Des fois, le courant est trop fort. La mise en marché d’une solution pour brancher les bornes pour véhicules électriques des immeubles multilogements, la semaine dernière, par une filiale d’Hydro-Québec, jette de l’ombre sur des PME québécoises qui redoutent cette nouvelle concurrence.

Axso, détenue à hauteur de 97 % par Hydro-Québec, a lancé à la mi-avril Eddie, un système logiciel de gestion de la recharge des véhicules électriques conçu exprès pour démêler les situations complexes des immeubles multilogements. Comme l’explique Axso, les véhicules électriques sont parfois branchés jusqu’à 12 heures par jour, inutilisés, alors que leur recharge, elle, se fait en 2 ou 3 heures seulement. Il y a donc moyen d’optimiser le temps de recharge pour qu’elle ait lieu hors des fameuses heures de pointe durant lesquelles la demande électrique est déjà au sommet.

Les immeubles multilogements, dans lesquels vivent plus du tiers des Québécois, ne sont pas tous reliés de la même façon au réseau d’Hydro-Québec. Certains immeubles ont un compteur individuel pour chaque logement, alors que d’autres ont un seul compteur pour l’ensemble du bâtiment. Dans les deux cas, associer le bon véhicule au bon résident est un petit casse-tête qui demande une solution, qui peut être logicielle ou matérielle.

Pour aider les gestionnaires de copropriétés et les locataires à s’y retrouver, Axso a mis au point une application logicielle qui départage tout ça. Eddie donne même un aperçu en temps réel et à distance à ses utilisateurs de l’utilisation des bornes connectées à sa plateforme. En fin de compte, chaque résident paie ce qu’il a consommé. L’application mobile d’Eddie peut aussi être utilisée avec le réseau de bornes publiques du Circuit électrique, également géré par Hydro-Québec.

Alexandre Bérubé, le p.-d.g. d’Axso, évoque, par communiqué, une « technologie unique, conçue et développée ici au Québec, qui surmonte le défi de l’accessibilité aux bornes de recharge dans les multilogements ». Cette solution « transformera le marché de la recharge en Amérique du Nord », ajoute-t-il.

Une technologie de plus

Eddie n’est pas la seule solution en son genre au pays. D’abord, Hydro-Québec avait en tête de produire une application logicielle à peu près semblable à celle d’autres exploitants de réseaux de bornes à la fois privées (résidentielles ou commerciales) et publiques, comme celle du fabricant californien ChargePoint.
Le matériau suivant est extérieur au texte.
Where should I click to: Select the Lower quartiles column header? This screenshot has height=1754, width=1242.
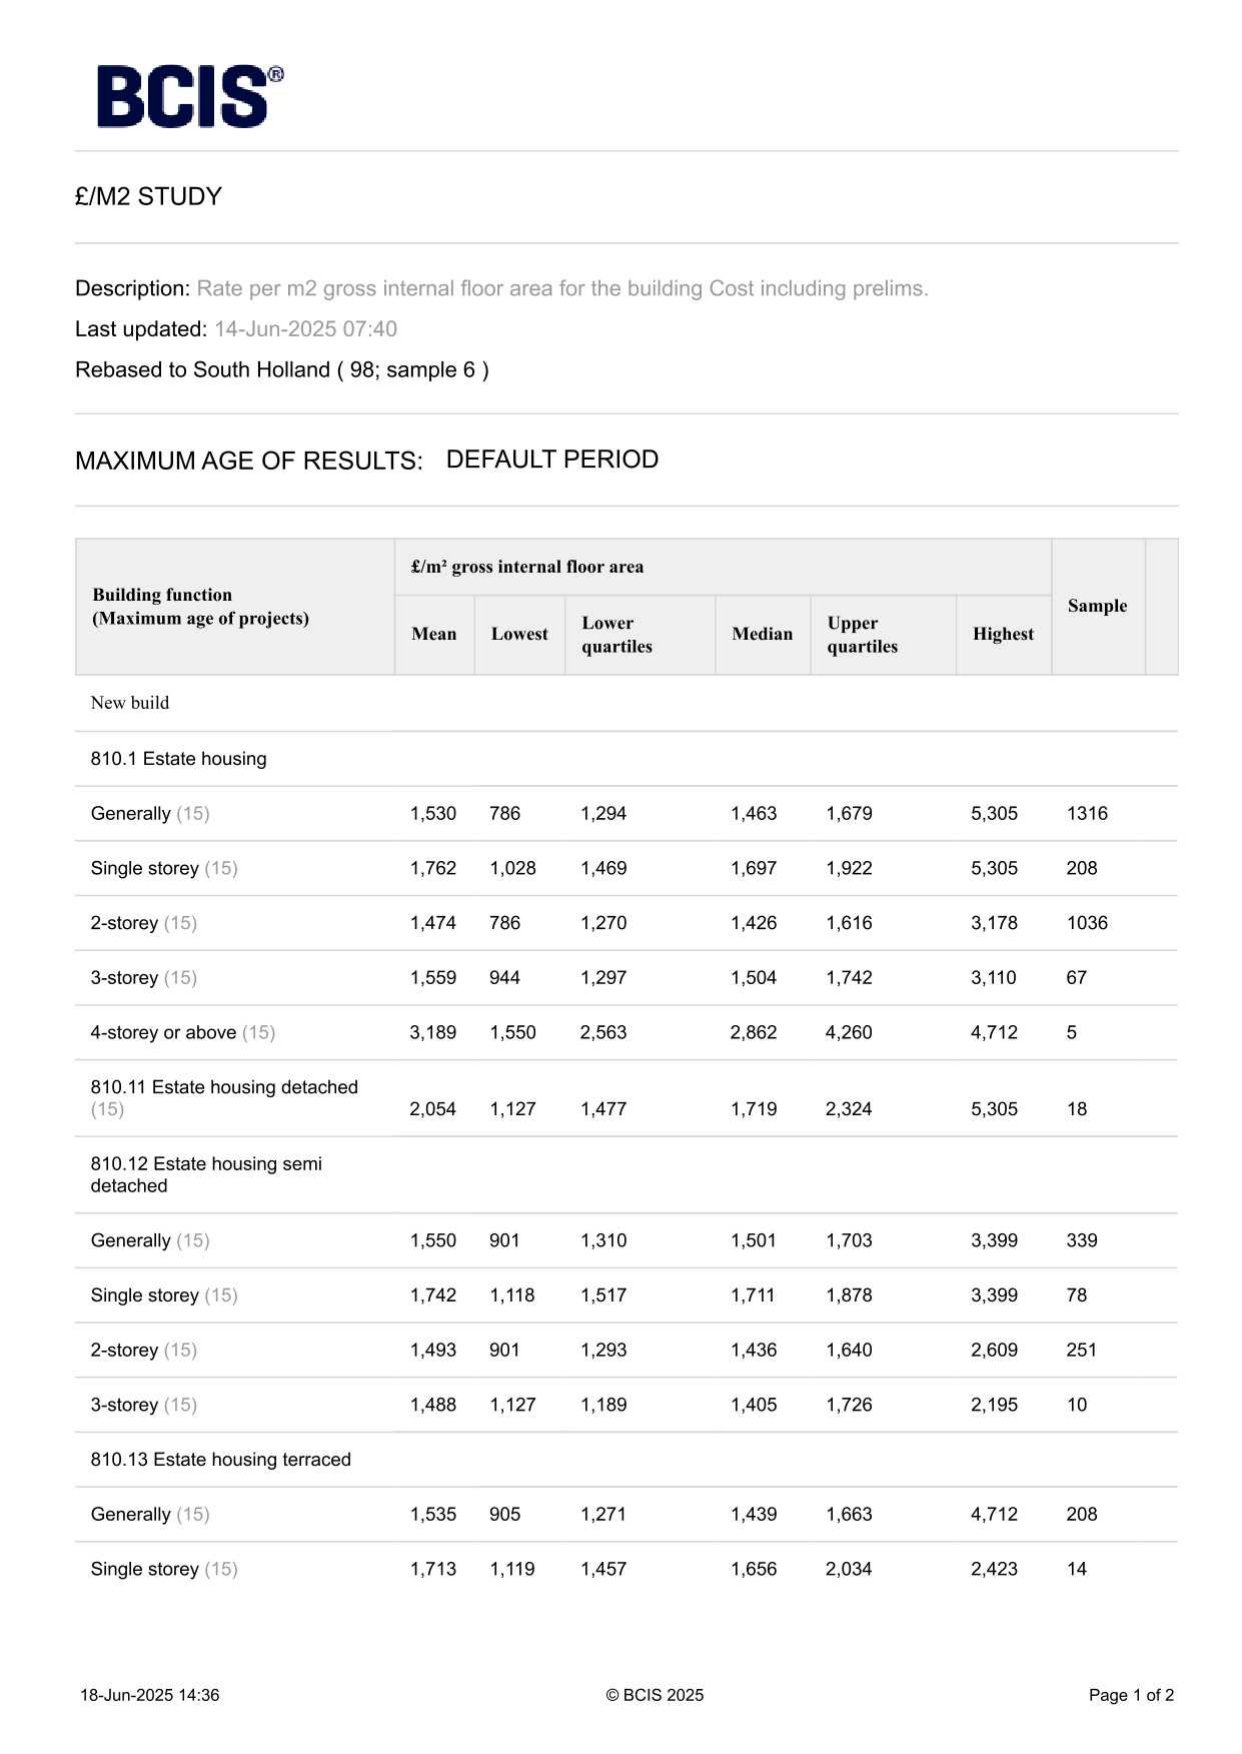click(x=616, y=634)
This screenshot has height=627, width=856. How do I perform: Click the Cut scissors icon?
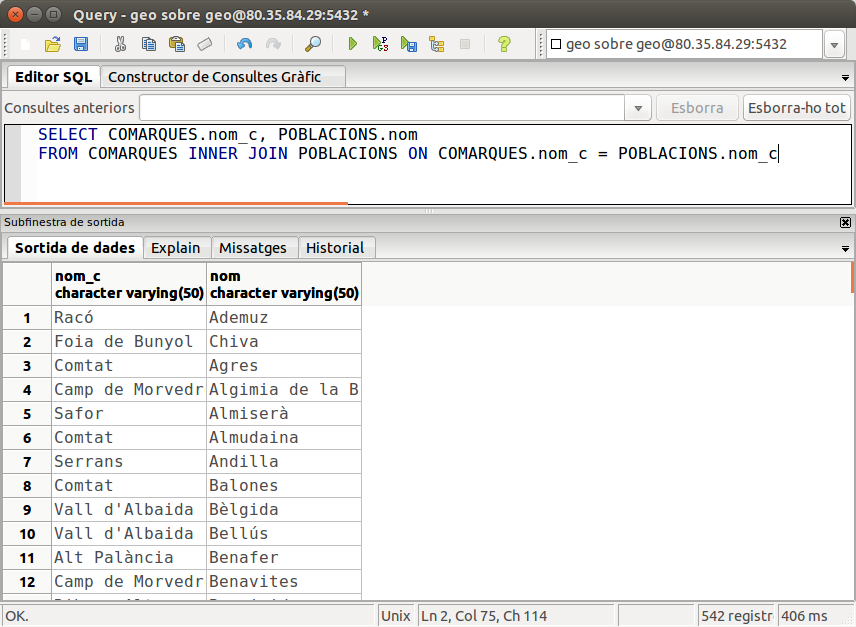(120, 44)
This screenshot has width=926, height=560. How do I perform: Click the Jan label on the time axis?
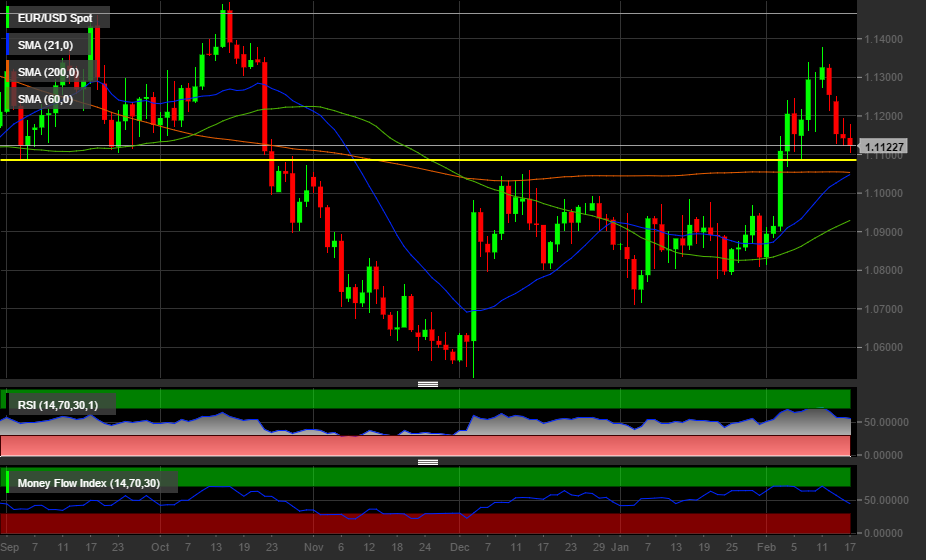620,548
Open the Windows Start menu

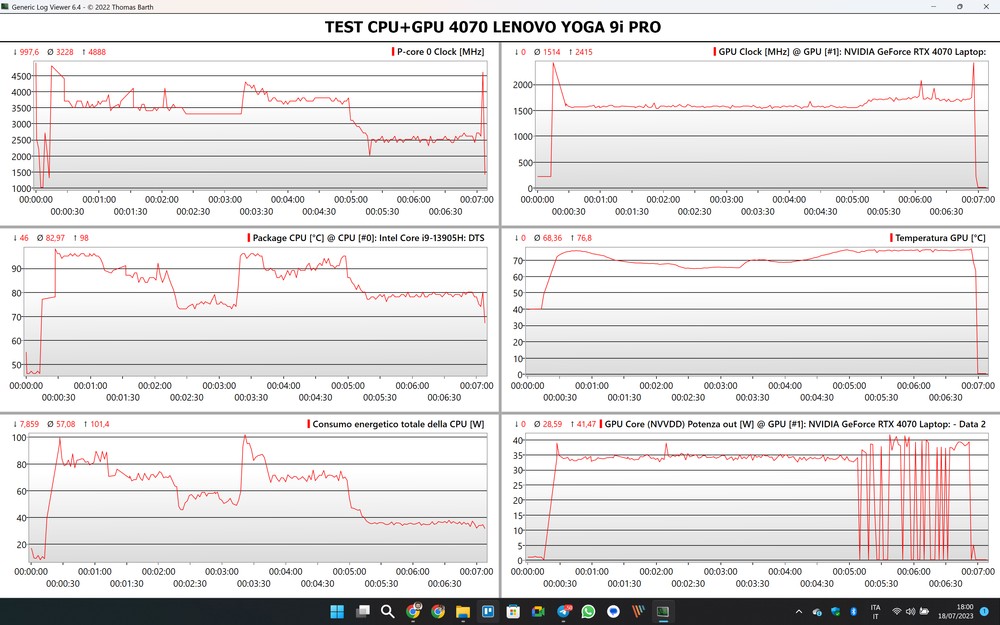336,611
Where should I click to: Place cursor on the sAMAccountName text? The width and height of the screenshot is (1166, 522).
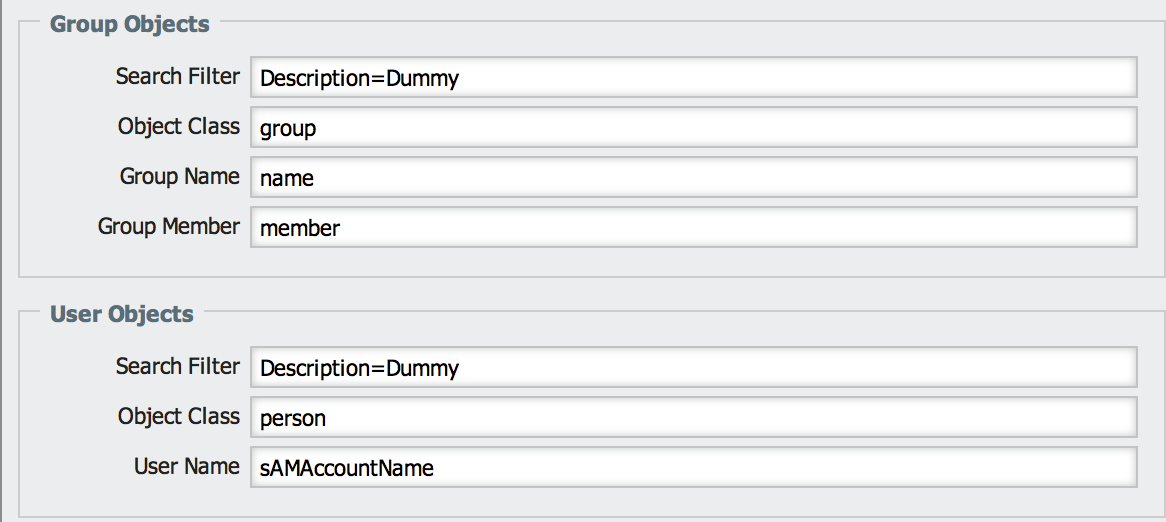pos(346,468)
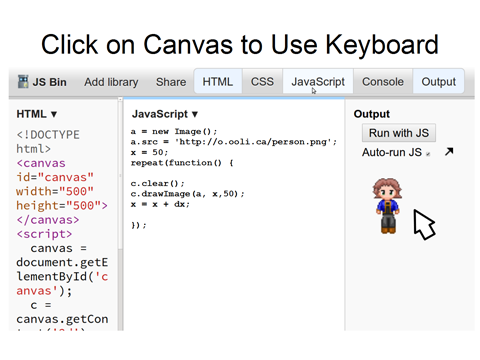Toggle the Auto-run JS checkbox

click(x=428, y=154)
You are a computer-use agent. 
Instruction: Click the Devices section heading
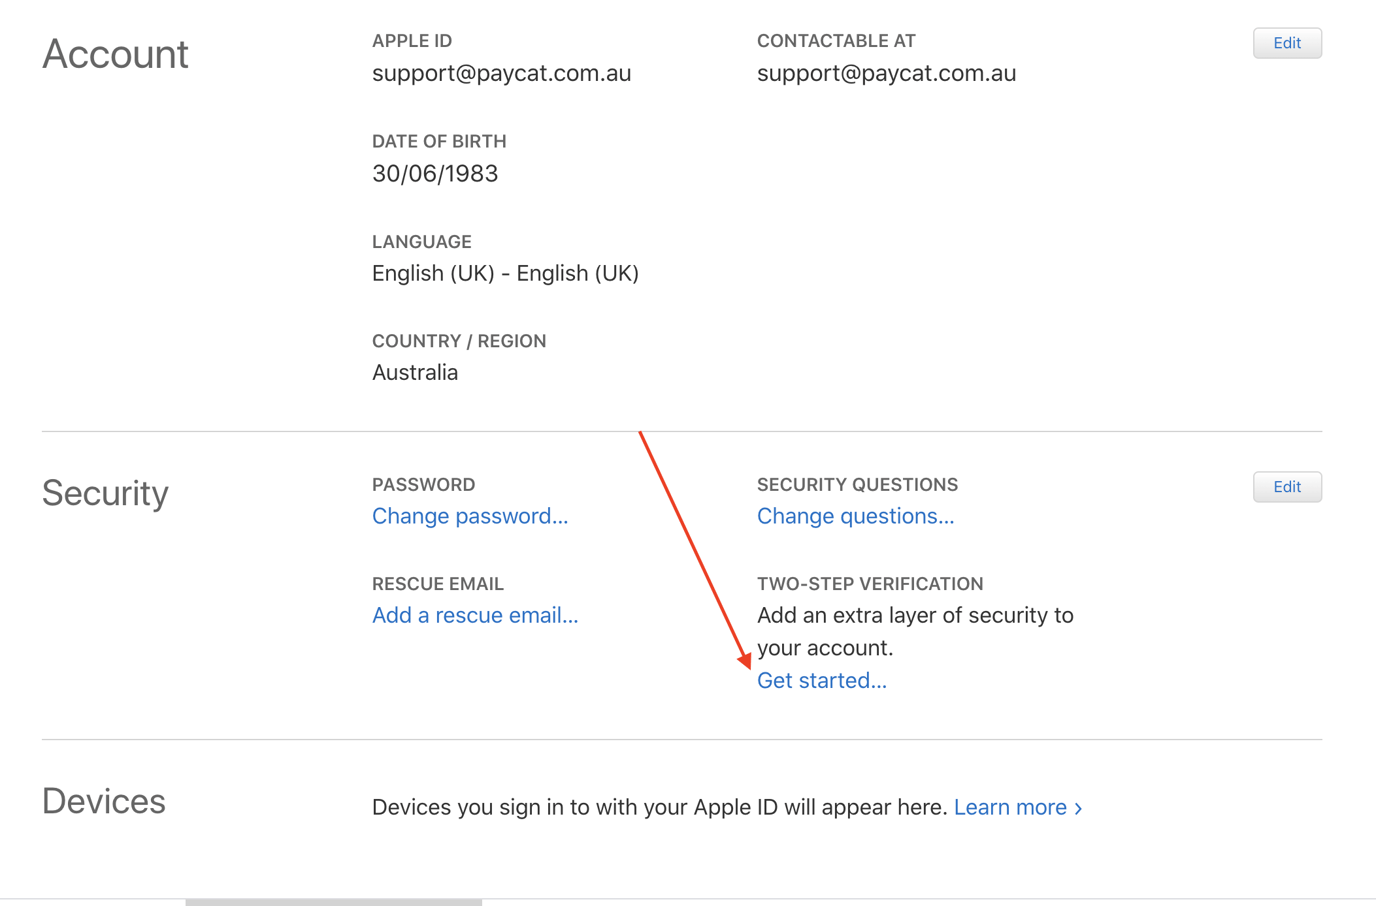pos(103,800)
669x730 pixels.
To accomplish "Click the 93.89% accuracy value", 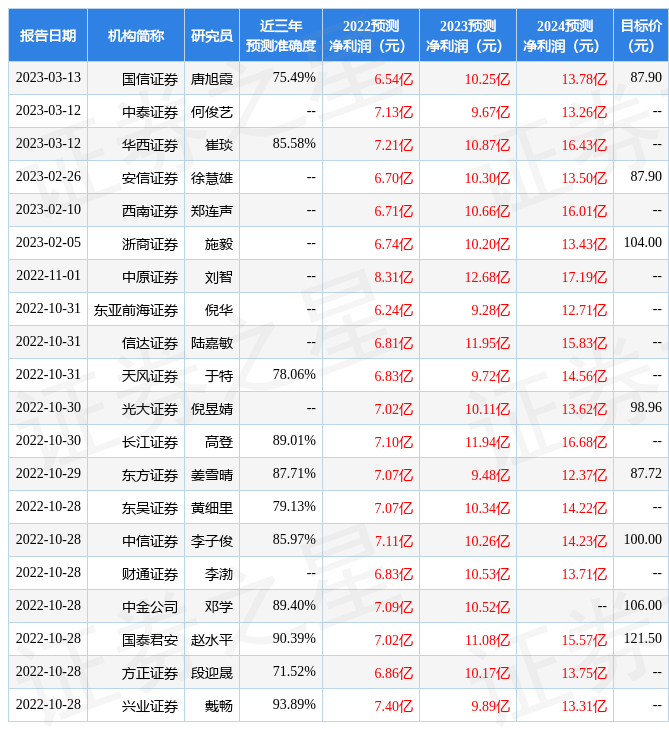I will pyautogui.click(x=294, y=706).
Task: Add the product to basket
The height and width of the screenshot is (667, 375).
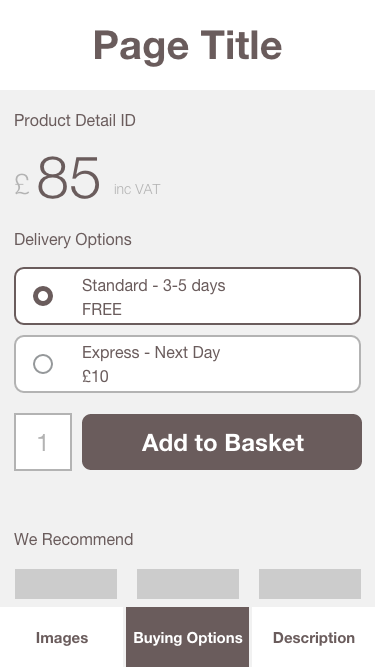Action: point(222,442)
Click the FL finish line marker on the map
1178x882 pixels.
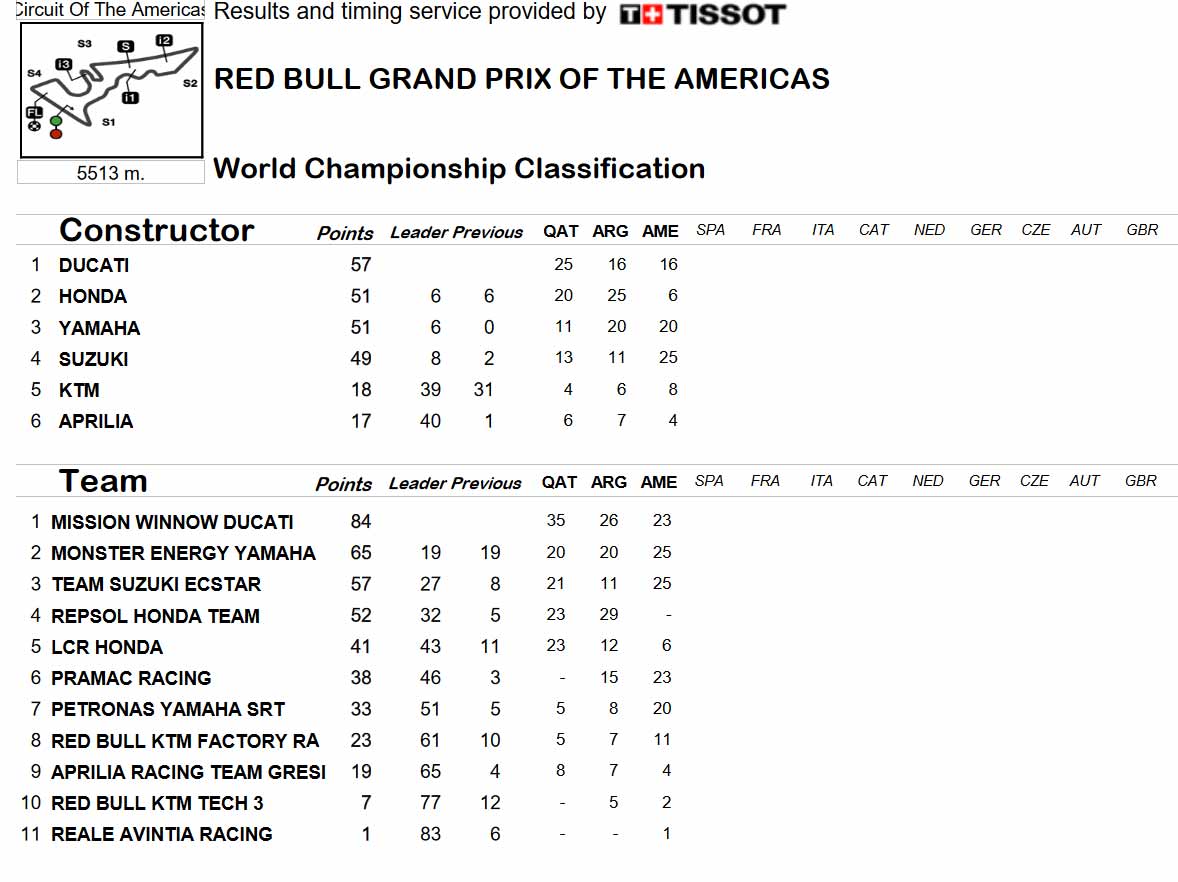34,112
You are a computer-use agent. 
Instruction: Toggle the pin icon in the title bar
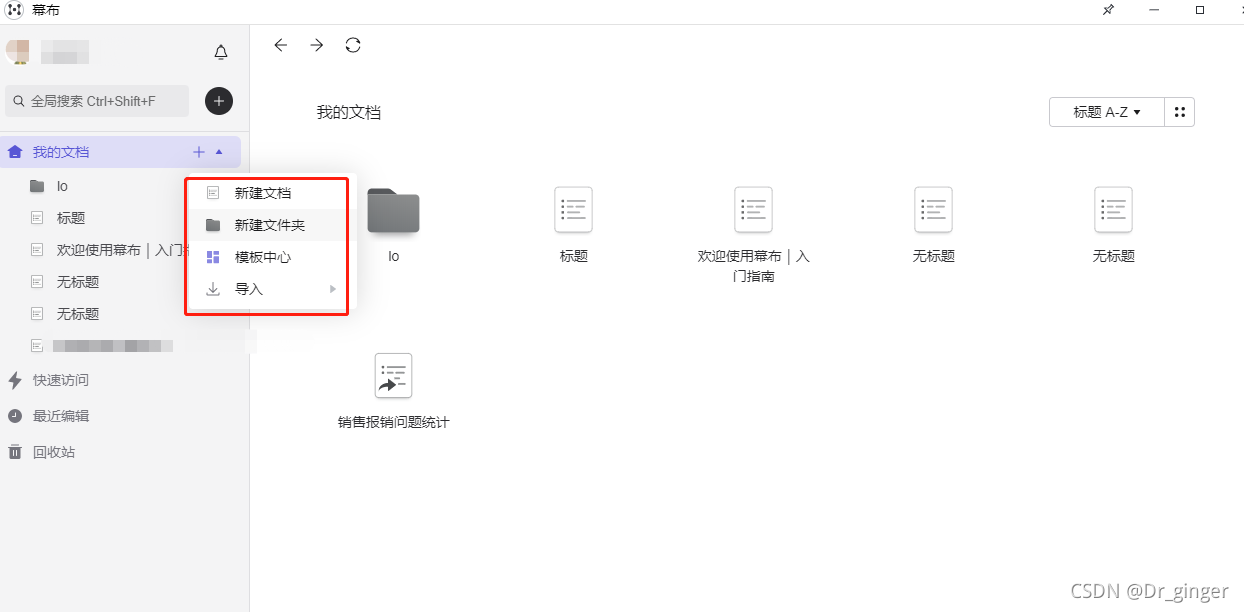tap(1108, 10)
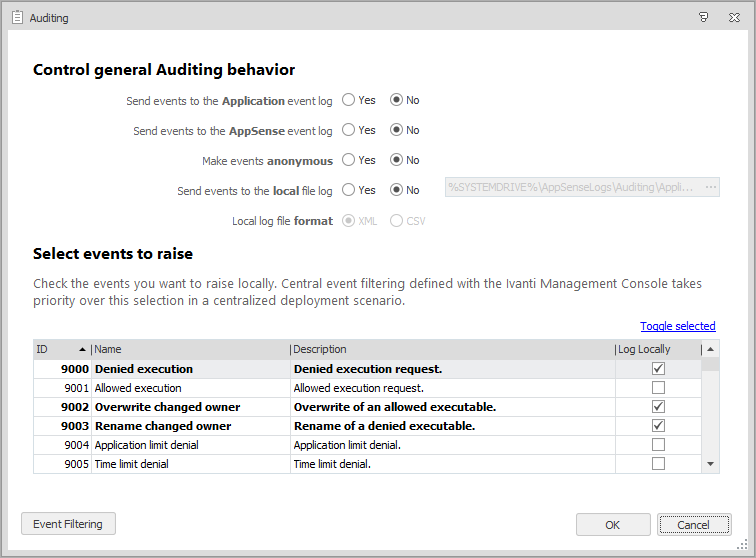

Ensuite, au moins trois entreprises québécoises se spécialisent depuis quelques années déjà dans le développement de solutions de branchement pour véhicules électriques destinées aux immeubles multilogements.

Elmec, de Shawinigan, est un des principaux fabricants de bornes au Canada. Il compte parmi sa gamme au moins un modèle conçu exprès pour les immeubles multilogements et les copropriétés.

Établie à Laval et à Toronto, Fusion Énergie a pour sa part conçu une plateforme d’optimisation de la recharge des véhicules électriques comparable à celle d’Axso, qui est elle aussi destinée à un usage dans des immeubles multilogements ou commerciaux. Sa technologie est présente dans 300 logements, dont plusieurs hôtels et des tours de copropriétés du Grand Montréal.

RVE, également de Laval, a mis au point une solution matérielle conçue pour les immeubles où chaque logement a son propre compteur électrique. Elle permet d’attribuer une borne à un compteur. Elle permet aussi d’en optimiser la consommation d’énergie en fonction de la tarification et de l’utilisation d’autres appareils énergivores, comme une sécheuse à linge. RVE est présente dans 2000 immeubles au Québec, et estime que sa technologie peut être utilisée dans « 80 % de tous les immeubles multilogements de la province ».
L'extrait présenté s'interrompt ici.